# [Required action]
In the listing below, tally the lines that hold "lange" and report that number by itself.

+++ Given data

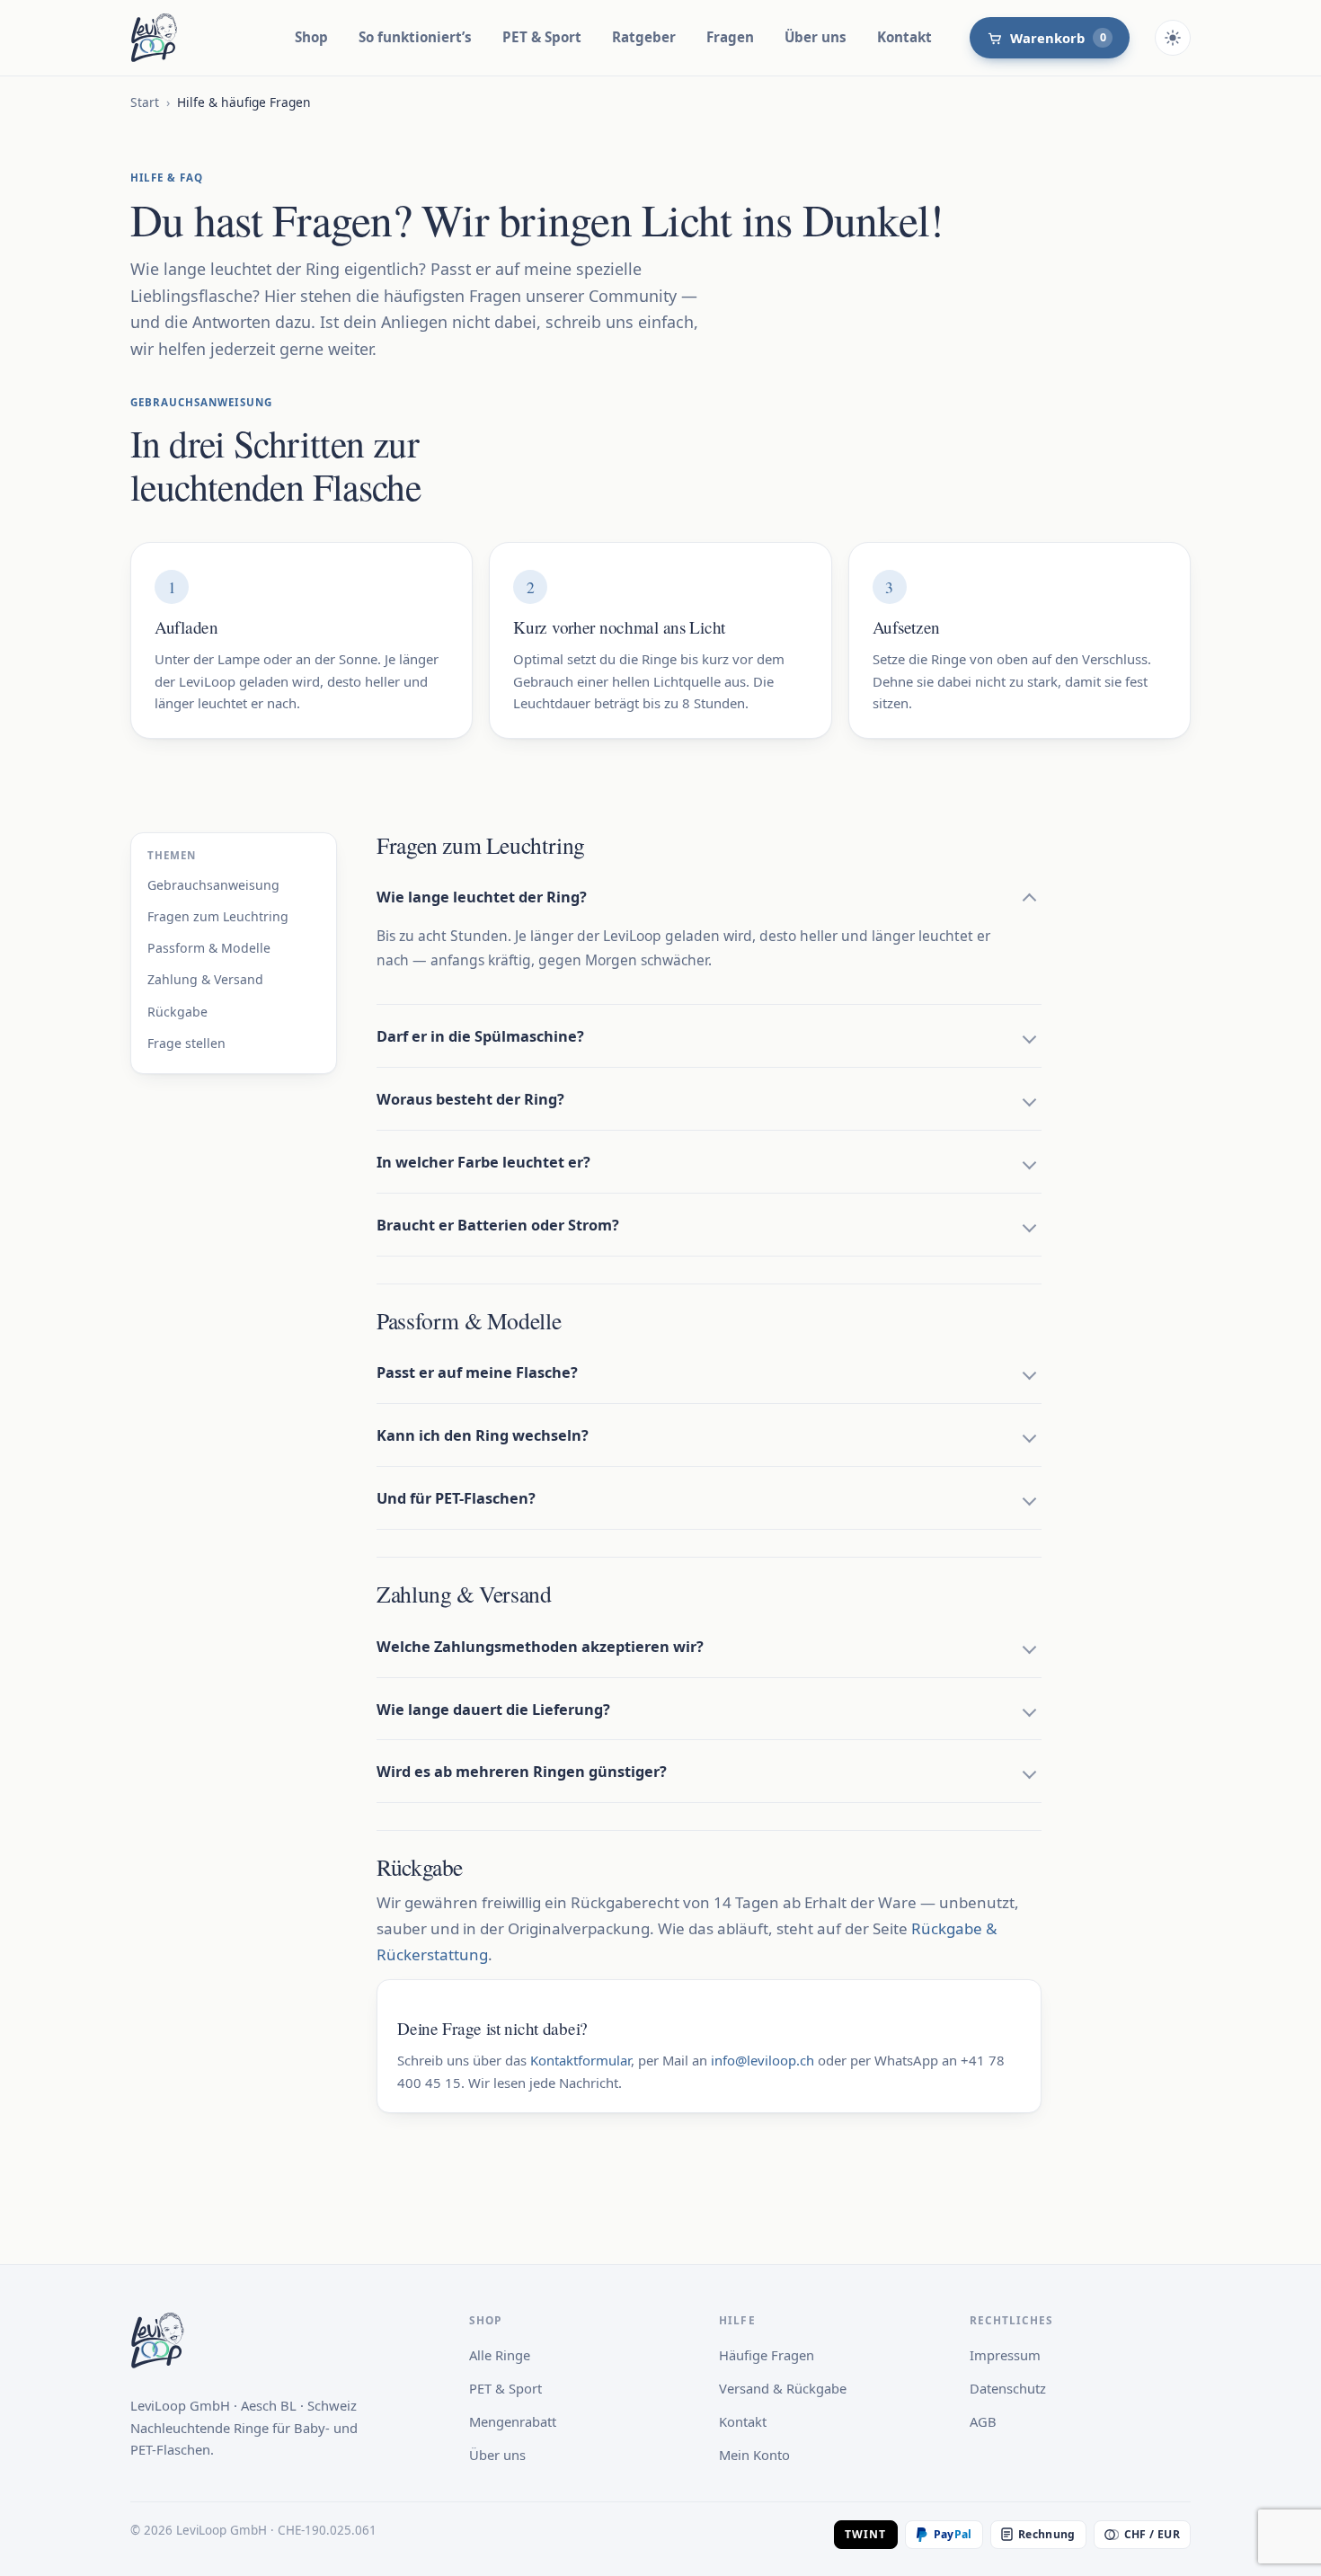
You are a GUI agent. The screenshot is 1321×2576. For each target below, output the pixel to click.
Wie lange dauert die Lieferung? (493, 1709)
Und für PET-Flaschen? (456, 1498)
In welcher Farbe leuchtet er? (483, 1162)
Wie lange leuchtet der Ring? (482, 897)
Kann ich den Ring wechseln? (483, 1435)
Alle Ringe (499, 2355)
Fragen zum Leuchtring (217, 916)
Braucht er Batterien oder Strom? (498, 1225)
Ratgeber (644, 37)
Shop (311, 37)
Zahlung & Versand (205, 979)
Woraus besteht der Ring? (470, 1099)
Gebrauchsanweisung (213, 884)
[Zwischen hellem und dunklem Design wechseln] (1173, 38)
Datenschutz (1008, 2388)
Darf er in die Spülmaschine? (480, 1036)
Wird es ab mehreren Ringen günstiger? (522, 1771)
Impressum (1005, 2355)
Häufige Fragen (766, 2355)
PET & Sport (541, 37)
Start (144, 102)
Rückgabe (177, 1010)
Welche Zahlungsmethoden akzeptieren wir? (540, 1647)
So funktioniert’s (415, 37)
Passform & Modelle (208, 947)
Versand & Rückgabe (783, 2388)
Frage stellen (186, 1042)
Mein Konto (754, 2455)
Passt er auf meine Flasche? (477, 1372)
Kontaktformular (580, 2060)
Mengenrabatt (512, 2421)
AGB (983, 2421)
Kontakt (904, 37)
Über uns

++++++

# [Solution]
2